The whole building literally fronts onto Tremont? The corner of Melnea/Tremont is the primary entrance? What more could you ask for? The side facing Columbus is literally dead streetwall? The corner of Melnea/Tremont is literally a small retail store surrounded by community space? Did you even look at the screenshots? I'm confused by your entire comment here... Note Tremont at the bottom of this screenshot
As for Burke St/LightView, the ground floor retail is still yet to open so I'm holding judgment just yet. And international Village does have entrances to the community space from Tremont, it's not a pure wall.
Sorry I may have come on a bit strong earlier, I'm also hopeful they do this one right especially as that area of Tremont becomes more of a pedestrian filled area over the next 10 years or so, and I certainly think the layout they're showing at this point is an improvement over something like the previous Burke St/LightView where the only entrance was tucked away deep on Columbus Ave with just a blank wall facing the outside community.I hope you're right!
The fins motif along Melnea Cass remind me of a taller Millennium Place. I mostly dig the project *except* for how it interacts with Tremont Street (i.e. it doesn't).

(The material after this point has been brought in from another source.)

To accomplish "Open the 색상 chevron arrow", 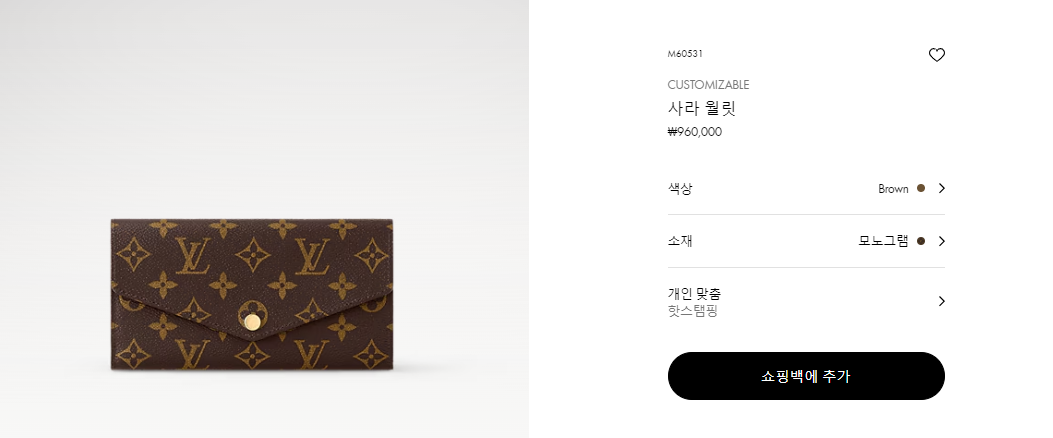I will [942, 188].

For 10 years, Roxbury residents have said time and again how International Village's entire Tremont Street facade at ground level--a block-long window with no permeability to enter (even the old Pete's Coffee/Jamba Juice couldn't be entered from Tremont)--looked like a physical barrier to the community that said, "You're not welcome here." I mentioned that critique to Elkus-Manfredi when they were designing American Campus Communities' Lightview Residence Hall at Columbus & Burke Streets because--along Burke--it did the exact same thing. At the time (and to their credit), they noted the criticism and changed their design to reflect more permeability. But 2+ years later, any semblance of a ground level that improved the street experience was lost/forgotten.

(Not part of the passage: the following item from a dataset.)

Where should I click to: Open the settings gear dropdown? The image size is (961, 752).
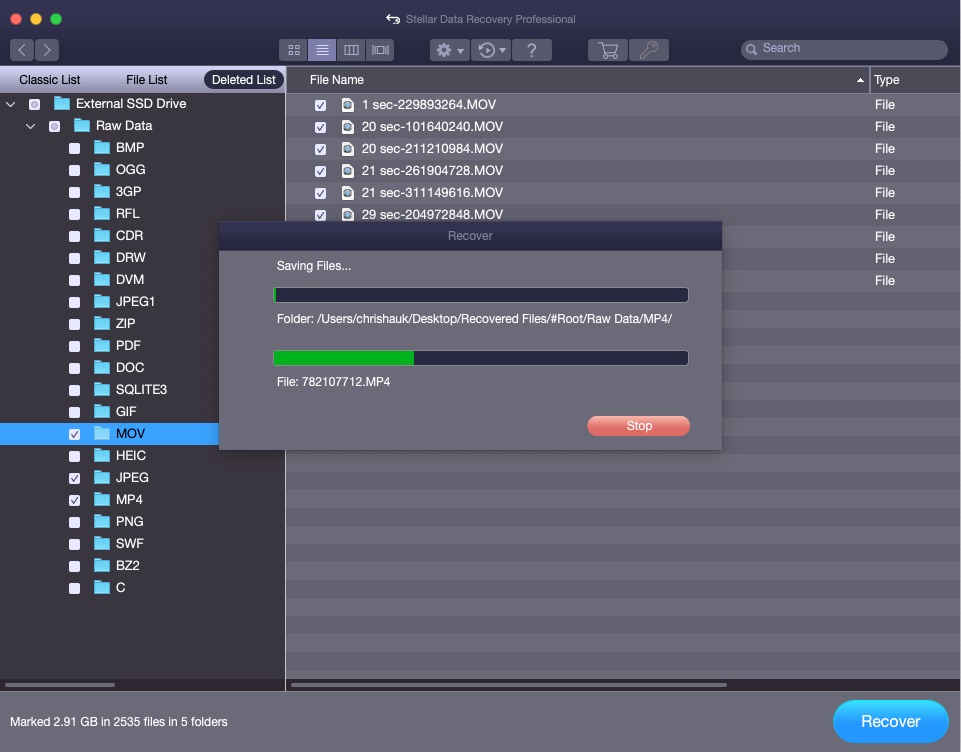pos(449,50)
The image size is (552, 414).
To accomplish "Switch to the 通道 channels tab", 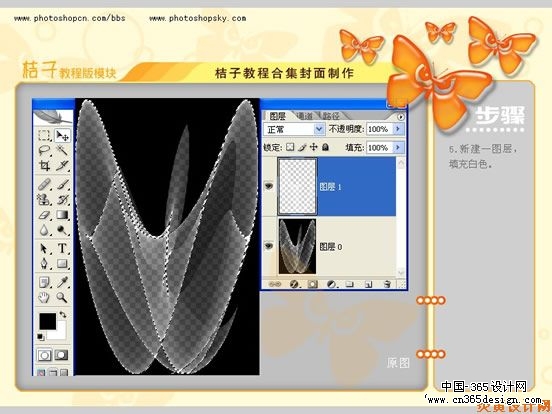I will [x=305, y=116].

The intersection of Tremont Street & Melnea Cass is a gateway for thousands to the University. As such, there's an opportunity to integrate community needs with the built space at this property. Developers and University officials should really take a walk among some other urban campuses to see how much more productive real estate assets can become when you integrate smaller ground-level restaurants and boutiques into residence halls. The Little Building at Emerson will become a great example; the 'Berklee Block' along Boylston between Mass Ave. & Hemenway/Ipswich is a great one, too. Even Northeastern's own White Hall and Marino Center do a great job with activating the street wall commercially. They can (and should) strive to do the same thing here.
Heres the comparable new render:Wow - - that's a HUGE architectural detail revision from this in March! The ground level doesn't look as dramatic as the earlier render (one story glass vs. earlier, two+ story glass). Overall looks a bit smaller too.